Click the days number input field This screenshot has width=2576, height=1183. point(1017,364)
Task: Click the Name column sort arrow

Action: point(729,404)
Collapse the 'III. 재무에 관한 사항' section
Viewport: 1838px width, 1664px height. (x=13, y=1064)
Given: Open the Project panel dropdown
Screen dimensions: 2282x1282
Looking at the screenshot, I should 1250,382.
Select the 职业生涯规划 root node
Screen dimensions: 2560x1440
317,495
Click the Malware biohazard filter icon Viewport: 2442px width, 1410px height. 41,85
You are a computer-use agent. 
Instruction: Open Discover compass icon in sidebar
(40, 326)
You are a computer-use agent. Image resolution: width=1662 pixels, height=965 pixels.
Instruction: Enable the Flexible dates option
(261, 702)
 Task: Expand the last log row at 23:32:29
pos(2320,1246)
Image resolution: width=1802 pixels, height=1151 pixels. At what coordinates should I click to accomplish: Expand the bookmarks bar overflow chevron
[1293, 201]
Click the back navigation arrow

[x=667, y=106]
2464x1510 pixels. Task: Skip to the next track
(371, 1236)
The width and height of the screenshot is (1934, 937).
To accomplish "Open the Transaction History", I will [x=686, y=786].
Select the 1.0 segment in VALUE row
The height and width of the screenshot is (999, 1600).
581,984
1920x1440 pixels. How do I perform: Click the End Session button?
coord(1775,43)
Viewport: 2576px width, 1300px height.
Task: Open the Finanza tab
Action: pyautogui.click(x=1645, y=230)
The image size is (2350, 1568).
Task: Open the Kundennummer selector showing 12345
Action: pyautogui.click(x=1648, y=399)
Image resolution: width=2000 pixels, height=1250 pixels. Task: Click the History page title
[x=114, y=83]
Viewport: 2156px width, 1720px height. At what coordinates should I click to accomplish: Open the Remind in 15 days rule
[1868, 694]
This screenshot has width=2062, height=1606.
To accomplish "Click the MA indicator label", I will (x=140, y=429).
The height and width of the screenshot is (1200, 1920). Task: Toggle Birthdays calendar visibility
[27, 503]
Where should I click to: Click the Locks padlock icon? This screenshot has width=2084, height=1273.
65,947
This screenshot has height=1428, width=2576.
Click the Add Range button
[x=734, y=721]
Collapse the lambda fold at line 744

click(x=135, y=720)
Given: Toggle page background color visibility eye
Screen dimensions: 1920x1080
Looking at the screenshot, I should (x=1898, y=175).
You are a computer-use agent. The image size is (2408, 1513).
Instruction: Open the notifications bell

= = =

• WHAT IS EXPECTED: Determine the number of lines in the data that include the string "Given". Only that number belongs in the answer.

• TASK OUTPUT: 2